• Dataset extract:
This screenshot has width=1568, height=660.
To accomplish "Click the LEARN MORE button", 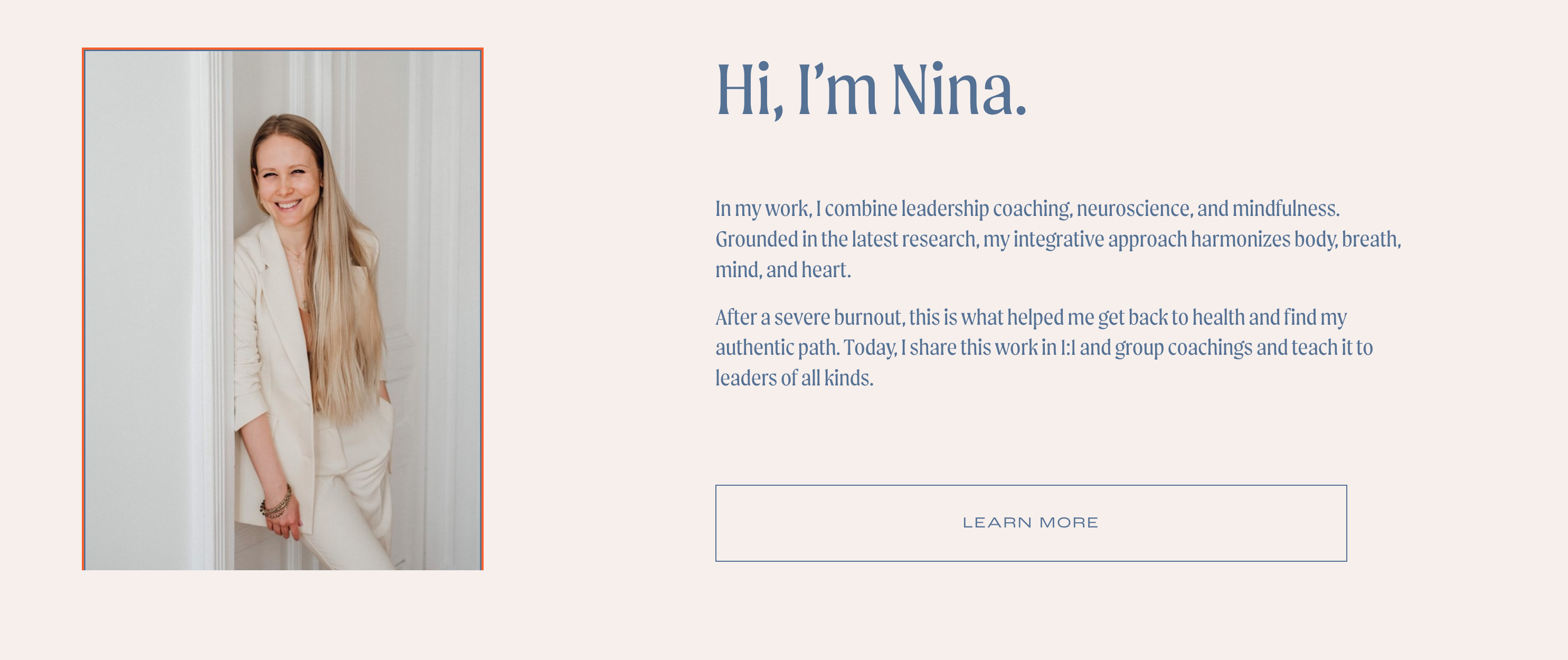I will tap(1031, 523).
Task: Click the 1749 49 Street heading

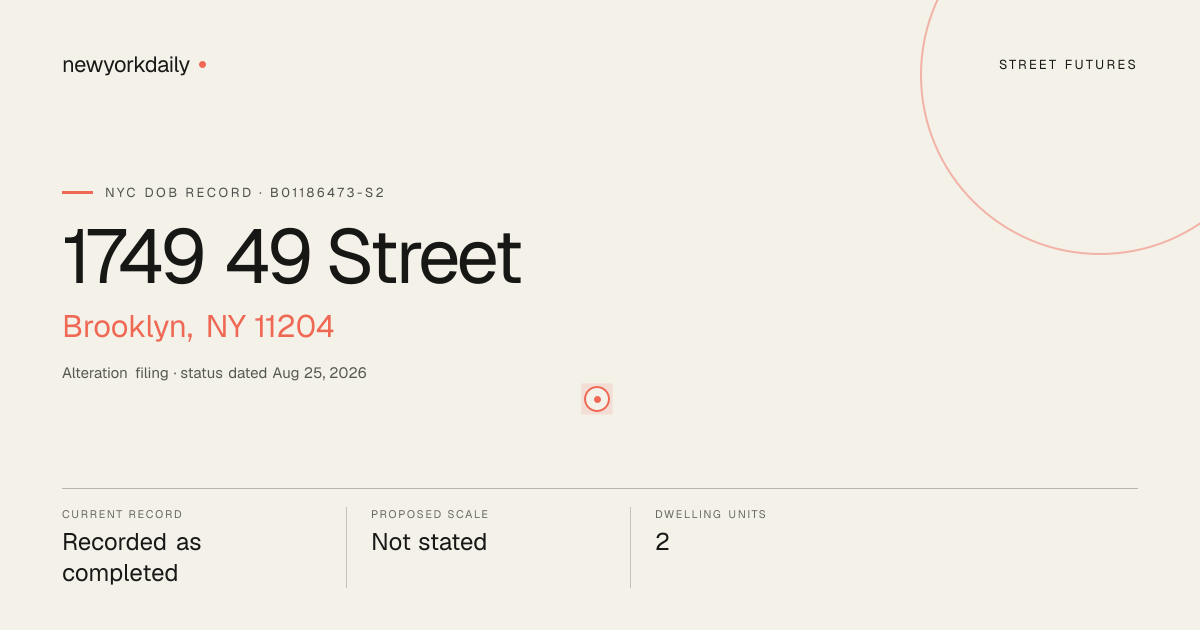Action: (291, 258)
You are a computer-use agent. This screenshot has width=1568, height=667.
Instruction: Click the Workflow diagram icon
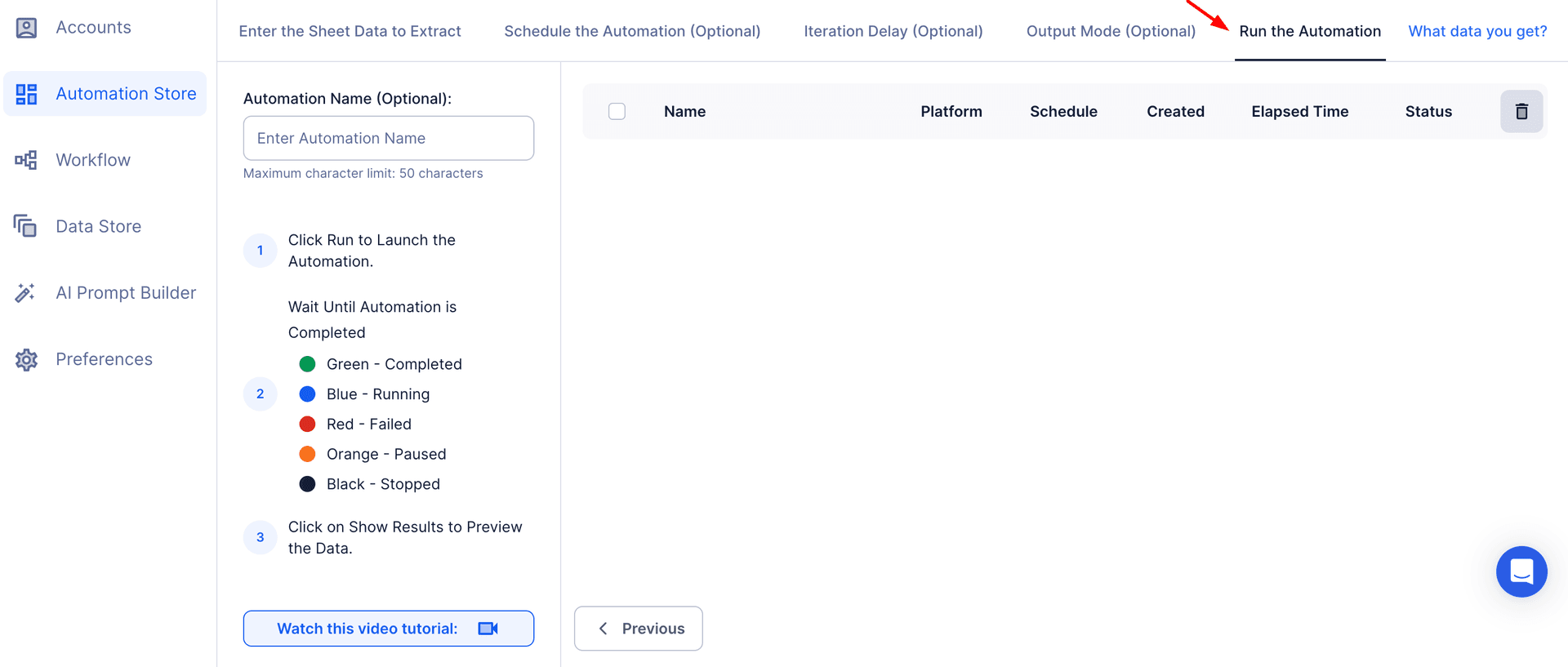coord(26,160)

• What the task requires: Skip all pictures. Then give again, exactly, each line from the line holding "You are a computer-use" through the last line of the listing above, both ends included.

• Result of this task:
You are a computer-use agent. This screenshot has width=1568, height=667.
Instruction: Click the Workflow diagram icon
coord(26,160)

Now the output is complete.